* Problem requirements *
Extract every line of the records below and reproduce each one without alteration.

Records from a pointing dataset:
>> Begin

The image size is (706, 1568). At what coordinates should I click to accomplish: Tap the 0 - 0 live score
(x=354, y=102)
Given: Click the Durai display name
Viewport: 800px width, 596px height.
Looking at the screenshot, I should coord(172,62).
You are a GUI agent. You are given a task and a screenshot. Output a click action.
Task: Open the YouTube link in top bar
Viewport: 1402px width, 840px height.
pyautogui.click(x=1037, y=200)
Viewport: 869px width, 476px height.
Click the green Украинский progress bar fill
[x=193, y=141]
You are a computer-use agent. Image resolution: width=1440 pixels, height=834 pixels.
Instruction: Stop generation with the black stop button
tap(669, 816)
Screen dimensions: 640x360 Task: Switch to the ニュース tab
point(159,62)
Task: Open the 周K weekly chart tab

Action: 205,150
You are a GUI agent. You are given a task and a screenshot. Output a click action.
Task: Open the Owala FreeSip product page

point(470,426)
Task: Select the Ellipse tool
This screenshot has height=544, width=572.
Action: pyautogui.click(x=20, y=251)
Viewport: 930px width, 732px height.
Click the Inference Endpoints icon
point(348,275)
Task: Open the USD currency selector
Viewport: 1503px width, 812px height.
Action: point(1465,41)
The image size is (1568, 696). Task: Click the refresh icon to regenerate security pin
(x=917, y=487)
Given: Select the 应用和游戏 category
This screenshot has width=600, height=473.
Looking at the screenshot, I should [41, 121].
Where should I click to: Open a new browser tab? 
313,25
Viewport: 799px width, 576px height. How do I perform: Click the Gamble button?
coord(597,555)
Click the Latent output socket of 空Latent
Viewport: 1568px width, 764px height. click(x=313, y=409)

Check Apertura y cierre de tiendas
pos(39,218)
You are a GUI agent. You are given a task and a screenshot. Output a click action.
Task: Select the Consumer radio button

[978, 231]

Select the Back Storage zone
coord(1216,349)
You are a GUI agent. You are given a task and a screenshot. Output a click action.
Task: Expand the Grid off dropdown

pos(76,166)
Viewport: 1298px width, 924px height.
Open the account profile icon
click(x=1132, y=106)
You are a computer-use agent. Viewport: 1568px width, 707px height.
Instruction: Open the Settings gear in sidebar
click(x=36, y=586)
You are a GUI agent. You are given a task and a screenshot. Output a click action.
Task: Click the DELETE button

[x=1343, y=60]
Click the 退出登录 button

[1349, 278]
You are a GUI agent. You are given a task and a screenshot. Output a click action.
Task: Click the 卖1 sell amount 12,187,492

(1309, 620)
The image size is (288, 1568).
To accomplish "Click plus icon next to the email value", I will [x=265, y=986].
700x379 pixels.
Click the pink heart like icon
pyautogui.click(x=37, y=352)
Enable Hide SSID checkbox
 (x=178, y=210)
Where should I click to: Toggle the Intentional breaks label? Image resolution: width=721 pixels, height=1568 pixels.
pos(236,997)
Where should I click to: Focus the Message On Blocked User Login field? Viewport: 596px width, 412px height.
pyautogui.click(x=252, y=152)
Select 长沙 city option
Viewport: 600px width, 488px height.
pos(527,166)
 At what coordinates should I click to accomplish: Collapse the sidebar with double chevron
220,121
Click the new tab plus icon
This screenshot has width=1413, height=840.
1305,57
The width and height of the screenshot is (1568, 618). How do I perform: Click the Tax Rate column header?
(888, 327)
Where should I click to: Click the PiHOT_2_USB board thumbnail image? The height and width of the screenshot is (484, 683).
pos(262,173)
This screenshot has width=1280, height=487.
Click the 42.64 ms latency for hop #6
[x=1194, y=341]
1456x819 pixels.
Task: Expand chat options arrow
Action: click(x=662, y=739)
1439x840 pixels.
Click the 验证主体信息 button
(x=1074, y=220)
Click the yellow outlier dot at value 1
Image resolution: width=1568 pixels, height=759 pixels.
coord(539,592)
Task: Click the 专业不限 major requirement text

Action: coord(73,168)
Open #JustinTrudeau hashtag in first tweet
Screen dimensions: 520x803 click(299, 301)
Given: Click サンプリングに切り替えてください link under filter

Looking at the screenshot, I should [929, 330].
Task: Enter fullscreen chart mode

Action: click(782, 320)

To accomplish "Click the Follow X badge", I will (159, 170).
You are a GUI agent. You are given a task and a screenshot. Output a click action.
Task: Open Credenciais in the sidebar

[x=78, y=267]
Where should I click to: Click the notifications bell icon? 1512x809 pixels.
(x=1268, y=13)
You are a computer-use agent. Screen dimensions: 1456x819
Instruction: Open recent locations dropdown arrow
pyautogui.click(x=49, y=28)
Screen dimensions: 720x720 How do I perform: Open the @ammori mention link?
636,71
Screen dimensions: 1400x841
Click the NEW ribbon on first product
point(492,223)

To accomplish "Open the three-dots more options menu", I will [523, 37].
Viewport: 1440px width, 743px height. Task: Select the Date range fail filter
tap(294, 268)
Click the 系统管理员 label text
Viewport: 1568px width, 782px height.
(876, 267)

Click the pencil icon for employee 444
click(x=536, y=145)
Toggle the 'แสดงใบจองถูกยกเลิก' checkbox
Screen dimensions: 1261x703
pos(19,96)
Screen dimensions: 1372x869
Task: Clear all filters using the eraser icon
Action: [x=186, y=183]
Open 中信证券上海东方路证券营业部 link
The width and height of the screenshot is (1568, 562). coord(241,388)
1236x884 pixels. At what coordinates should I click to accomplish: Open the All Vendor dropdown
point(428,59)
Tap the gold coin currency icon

>> End

* Worked answer *
The image size is (706, 1568). At what coordinates should I click to accomplish: Tap the 0 - 0 live score
(x=354, y=102)
Given: Click the Durai display name
Viewport: 800px width, 596px height.
Looking at the screenshot, I should coord(172,62).
You are a GUI agent. You are given a task and a screenshot. Output a click action.
Task: Open the YouTube link in top bar
Viewport: 1402px width, 840px height.
pyautogui.click(x=1037, y=200)
Viewport: 869px width, 476px height.
Click the green Украинский progress bar fill
[x=193, y=141]
You are a computer-use agent. Image resolution: width=1440 pixels, height=834 pixels.
Instruction: Stop generation with the black stop button
tap(669, 816)
Screen dimensions: 640x360 Task: Switch to the ニュース tab
point(159,62)
Task: Open the 周K weekly chart tab

Action: 205,150
You are a GUI agent. You are given a task and a screenshot. Output a click action.
Task: Open the Owala FreeSip product page

point(470,426)
Task: Select the Ellipse tool
This screenshot has height=544, width=572.
Action: pyautogui.click(x=20, y=251)
Viewport: 930px width, 732px height.
Click the Inference Endpoints icon
point(348,275)
Task: Open the USD currency selector
Viewport: 1503px width, 812px height.
Action: point(1465,41)
The image size is (1568, 696). Task: Click the refresh icon to regenerate security pin
(x=917, y=487)
Given: Select the 应用和游戏 category
This screenshot has width=600, height=473.
Looking at the screenshot, I should [41, 121].
Where should I click to: Open a new browser tab? 
313,25
Viewport: 799px width, 576px height. How do I perform: Click the Gamble button?
coord(597,555)
Click the Latent output socket of 空Latent
Viewport: 1568px width, 764px height. click(x=313, y=409)

Check Apertura y cierre de tiendas
pos(39,218)
You are a GUI agent. You are given a task and a screenshot. Output a click action.
Task: Select the Consumer radio button

[978, 231]

Select the Back Storage zone
coord(1216,349)
You are a GUI agent. You are given a task and a screenshot. Output a click action.
Task: Expand the Grid off dropdown

pos(76,166)
Viewport: 1298px width, 924px height.
Open the account profile icon
click(x=1132, y=106)
You are a computer-use agent. Viewport: 1568px width, 707px height.
Instruction: Open the Settings gear in sidebar
click(x=36, y=586)
You are a GUI agent. You are given a task and a screenshot. Output a click action.
Task: Click the DELETE button

[x=1343, y=60]
Click the 退出登录 button

[1349, 278]
You are a GUI agent. You are given a task and a screenshot. Output a click action.
Task: Click the 卖1 sell amount 12,187,492

(1309, 620)
The image size is (288, 1568).
To accomplish "Click plus icon next to the email value", I will [x=265, y=986].
700x379 pixels.
Click the pink heart like icon
pyautogui.click(x=37, y=352)
Enable Hide SSID checkbox
 (x=178, y=210)
Where should I click to: Toggle the Intentional breaks label? Image resolution: width=721 pixels, height=1568 pixels.
pos(236,997)
Where should I click to: Focus the Message On Blocked User Login field? Viewport: 596px width, 412px height.
pyautogui.click(x=252, y=152)
Select 长沙 city option
Viewport: 600px width, 488px height.
pos(527,166)
 At what coordinates should I click to accomplish: Collapse the sidebar with double chevron
220,121
Click the new tab plus icon
This screenshot has width=1413, height=840.
1305,57
The width and height of the screenshot is (1568, 618). How do I perform: Click the Tax Rate column header?
(888, 327)
Where should I click to: Click the PiHOT_2_USB board thumbnail image? The height and width of the screenshot is (484, 683).
pos(262,173)
This screenshot has width=1280, height=487.
Click the 42.64 ms latency for hop #6
[x=1194, y=341]
1456x819 pixels.
Task: Expand chat options arrow
Action: click(x=662, y=739)
1439x840 pixels.
Click the 验证主体信息 button
(x=1074, y=220)
Click the yellow outlier dot at value 1
Image resolution: width=1568 pixels, height=759 pixels.
coord(539,592)
Task: Click the 专业不限 major requirement text

Action: coord(73,168)
Open #JustinTrudeau hashtag in first tweet
Screen dimensions: 520x803 click(299, 301)
Given: Click サンプリングに切り替えてください link under filter

Looking at the screenshot, I should [929, 330].
Task: Enter fullscreen chart mode

Action: click(782, 320)

To accomplish "Click the Follow X badge", I will (159, 170).
You are a GUI agent. You are given a task and a screenshot. Output a click action.
Task: Open Credenciais in the sidebar

[x=78, y=267]
Where should I click to: Click the notifications bell icon? 1512x809 pixels.
(x=1268, y=13)
You are a computer-use agent. Screen dimensions: 1456x819
Instruction: Open recent locations dropdown arrow
pyautogui.click(x=49, y=28)
Screen dimensions: 720x720 How do I perform: Open the @ammori mention link?
636,71
Screen dimensions: 1400x841
Click the NEW ribbon on first product
point(492,223)

To accomplish "Open the three-dots more options menu", I will [523, 37].
Viewport: 1440px width, 743px height. Task: Select the Date range fail filter
tap(294, 268)
Click the 系统管理员 label text
Viewport: 1568px width, 782px height.
(876, 267)

Click the pencil icon for employee 444
click(x=536, y=145)
Toggle the 'แสดงใบจองถูกยกเลิก' checkbox
Screen dimensions: 1261x703
pos(19,96)
Screen dimensions: 1372x869
Task: Clear all filters using the eraser icon
Action: [x=186, y=183]
Open 中信证券上海东方路证券营业部 link
The width and height of the screenshot is (1568, 562). coord(241,388)
1236x884 pixels. At what coordinates should I click to accomplish: Open the All Vendor dropdown
point(428,59)
Tap the gold coin currency icon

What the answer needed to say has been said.